# #5 hand plane frog adjustment



## GISer3546 (Jan 30, 2013)

I have a rather new wood river #5 hand plane thats giving me some tear out issues. Yes the grain is fairly irregular but I have been lead to believe I can do a few things to remedy this. I have moved my chip breaker forward to about 1/32 of an inch from the blade edge. I was also going to try to adjust the frog forward a bit but cant seem to find any info about doing this. Is this a regular solution for tear out or is it ridiculous to do this to something as big as a #5? I have never adjusted the frog and want to be sure i do it right any directions on the best way to go about this... or is it time to invest in a #3?


----------



## firemedic (Dec 26, 2010)

The size of the plane is irrelevant other than ease of tuning. While a jack's job is not see-through shavings it can produce them.

Put quite simply the frog can be adjusted as close to the mouth as possible while still allowing the shaving to pass through. 

Sharpness is the first priority of smoothness. 

There comes a point when no amount of tuning will remove all tear-out for difficult stock. The next best is a low angle plane. The least likely to cause tear-out (king of smooth) is a scraper or scraper plane.


----------



## GISer3546 (Jan 30, 2013)

I am working on this while Im revitalizing a scraper plane, figured i would came at this issue from two angles. And my #5 is sharp enough to take hair off my arm so i dont think thats the issue.


----------



## firemedic (Dec 26, 2010)

The only suggestions I can make are to tighten up the mouth (adjust frog) and also try approaching the trouble spots from various directions with light depth of cut.

Other than that get a card scraper or spend your time working on the scraper plane.


----------



## timetestedtools (Aug 23, 2012)

I did some testing http://lumberjocks.com/donwilwol/blog/30376 for chip breaker/frog adjustments. They really work in harmony, and there is not right or wrong. I've restored a lot of planes, and it amazes me how two identical planes can act differently. Trial and error is your best approach.

I will disagree with Jean on one point (and disagreeing with Jean doesn't happen very often). Jean wrote "The next best is a low angle plane." In my opinion the next best thing is a high angle. That's why infill's are so highly regarded, they are usually 50 or 55*. Low angles were meant for end grain, but can be a benefit for some difficult grain, but high angle seems to always be better (not always good, but better) The higher the angle, the better it gets. The higher the angle the closer to a scraper you become.


----------



## firemedic (Dec 26, 2010)

:laughing: Thanks for keeping me honest, Don. :thumbup: 

You are absolutely correct... We don't disagree, I just obviously have trouble converting thoughts to words sometimes!
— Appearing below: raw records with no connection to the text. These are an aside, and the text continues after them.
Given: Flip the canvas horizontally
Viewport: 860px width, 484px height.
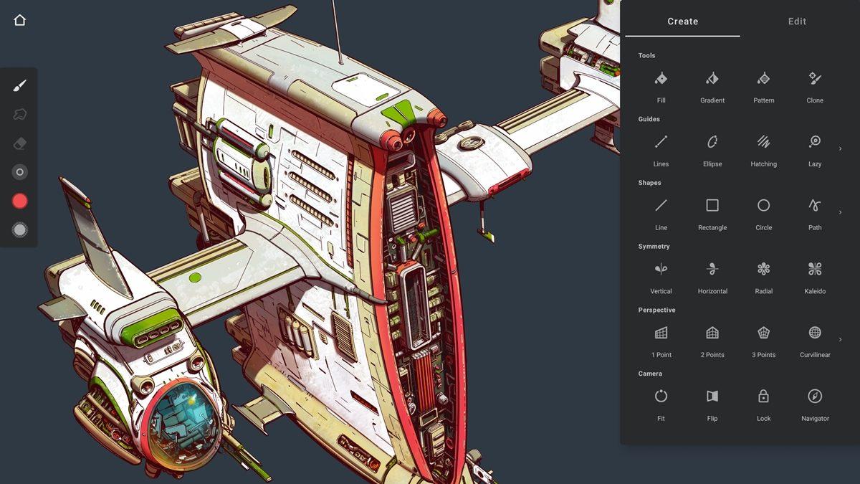Looking at the screenshot, I should tap(712, 397).
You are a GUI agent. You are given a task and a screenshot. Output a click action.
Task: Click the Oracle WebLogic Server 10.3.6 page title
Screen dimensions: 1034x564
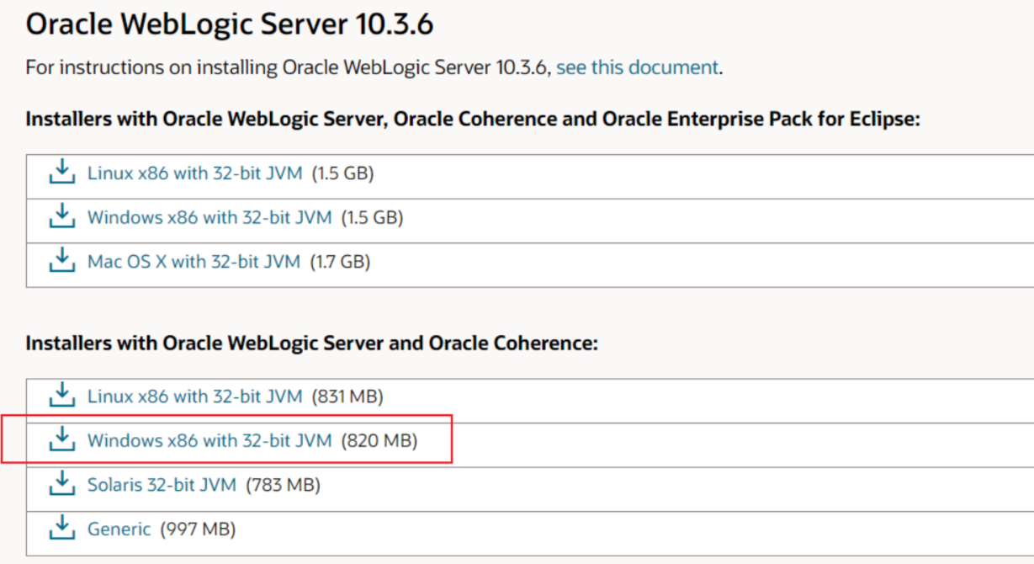pyautogui.click(x=229, y=24)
Yes, I mistakingly wrote LA... It would indeed be HA! My mistake!

Edit:

And I failed to mention bevel angle of the iron is also important for the same reason.


----------



## Dave Paine (May 30, 2012)

A low angle plane can be easily configured as low cutting angle or high cutting angle. Just change the blade for one with a higher angle bevel.

Lee Valley sell blades for their low angle planes with up to 50 deg bevel, which makes a combined 62 deg cutting angle

http://www.leevalley.com/US/Wood/page.aspx?p=45864&cat=1,41182,52515


----------